TASK PROMPT: Copy the items below word for word, from the start through the line containing "I will coord(90,145).".
##### INFORMATION SUPPLIED #####
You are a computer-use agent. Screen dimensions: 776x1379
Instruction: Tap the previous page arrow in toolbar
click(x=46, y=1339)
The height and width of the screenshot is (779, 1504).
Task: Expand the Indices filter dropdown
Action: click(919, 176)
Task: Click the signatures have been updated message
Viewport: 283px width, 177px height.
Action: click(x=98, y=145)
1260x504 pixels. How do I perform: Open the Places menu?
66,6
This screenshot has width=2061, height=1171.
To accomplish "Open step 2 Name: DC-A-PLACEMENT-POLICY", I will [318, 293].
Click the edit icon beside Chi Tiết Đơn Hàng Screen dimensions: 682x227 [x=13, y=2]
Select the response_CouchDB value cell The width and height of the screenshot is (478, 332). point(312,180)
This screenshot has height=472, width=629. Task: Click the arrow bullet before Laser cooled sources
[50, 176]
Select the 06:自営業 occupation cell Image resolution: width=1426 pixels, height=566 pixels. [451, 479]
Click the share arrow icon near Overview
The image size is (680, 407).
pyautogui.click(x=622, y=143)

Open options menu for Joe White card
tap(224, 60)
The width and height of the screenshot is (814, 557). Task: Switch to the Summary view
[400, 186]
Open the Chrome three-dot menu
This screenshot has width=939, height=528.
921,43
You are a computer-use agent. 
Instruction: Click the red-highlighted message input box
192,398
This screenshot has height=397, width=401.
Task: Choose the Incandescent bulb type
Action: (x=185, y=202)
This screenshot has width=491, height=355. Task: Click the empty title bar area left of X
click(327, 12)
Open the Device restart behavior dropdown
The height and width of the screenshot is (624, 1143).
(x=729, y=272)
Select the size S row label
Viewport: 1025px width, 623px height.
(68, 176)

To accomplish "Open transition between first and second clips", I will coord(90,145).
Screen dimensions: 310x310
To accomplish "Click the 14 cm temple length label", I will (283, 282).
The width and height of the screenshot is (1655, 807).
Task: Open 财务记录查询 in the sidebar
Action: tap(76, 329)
#####
CORRECT RESPONSE:
You are a computer-use agent. Screen dimensions: 776x1379
Instruction: Tap the previous page arrow in toolbar
click(x=46, y=1339)
The height and width of the screenshot is (779, 1504).
Task: Expand the Indices filter dropdown
Action: click(919, 176)
Task: Click the signatures have been updated message
Viewport: 283px width, 177px height.
Action: click(x=98, y=145)
1260x504 pixels. How do I perform: Open the Places menu?
66,6
This screenshot has width=2061, height=1171.
To accomplish "Open step 2 Name: DC-A-PLACEMENT-POLICY", I will [318, 293].
Click the edit icon beside Chi Tiết Đơn Hàng Screen dimensions: 682x227 [x=13, y=2]
Select the response_CouchDB value cell The width and height of the screenshot is (478, 332). point(312,180)
This screenshot has height=472, width=629. Task: Click the arrow bullet before Laser cooled sources
[50, 176]
Select the 06:自営業 occupation cell Image resolution: width=1426 pixels, height=566 pixels. [451, 479]
Click the share arrow icon near Overview
The image size is (680, 407).
pyautogui.click(x=622, y=143)

Open options menu for Joe White card
tap(224, 60)
The width and height of the screenshot is (814, 557). Task: Switch to the Summary view
[400, 186]
Open the Chrome three-dot menu
This screenshot has width=939, height=528.
921,43
You are a computer-use agent. 
Instruction: Click the red-highlighted message input box
192,398
This screenshot has height=397, width=401.
Task: Choose the Incandescent bulb type
Action: (x=185, y=202)
This screenshot has width=491, height=355. Task: Click the empty title bar area left of X
click(327, 12)
Open the Device restart behavior dropdown
The height and width of the screenshot is (624, 1143).
(x=729, y=272)
Select the size S row label
Viewport: 1025px width, 623px height.
(68, 176)

To accomplish "Open transition between first and second clips", I will coord(90,145).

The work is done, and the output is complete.